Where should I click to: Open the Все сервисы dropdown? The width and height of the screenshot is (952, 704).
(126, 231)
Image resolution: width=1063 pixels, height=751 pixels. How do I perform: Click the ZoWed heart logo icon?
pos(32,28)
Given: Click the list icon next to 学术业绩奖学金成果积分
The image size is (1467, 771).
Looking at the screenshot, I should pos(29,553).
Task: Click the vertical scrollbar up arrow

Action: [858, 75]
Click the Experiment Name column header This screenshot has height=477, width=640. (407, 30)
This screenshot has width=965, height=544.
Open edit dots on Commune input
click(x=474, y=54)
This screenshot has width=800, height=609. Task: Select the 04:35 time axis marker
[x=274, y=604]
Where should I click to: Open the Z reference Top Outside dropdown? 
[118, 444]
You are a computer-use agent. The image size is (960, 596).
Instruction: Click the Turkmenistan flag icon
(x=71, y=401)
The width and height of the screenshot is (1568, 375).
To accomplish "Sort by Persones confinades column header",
◇ ◇ ◇ ◇
When a line in the data holds the word "column", show that line.

Click the Experiment Name column header This screenshot has height=477, width=640. (407, 30)
To accomplish "Sort by Persones confinades column header",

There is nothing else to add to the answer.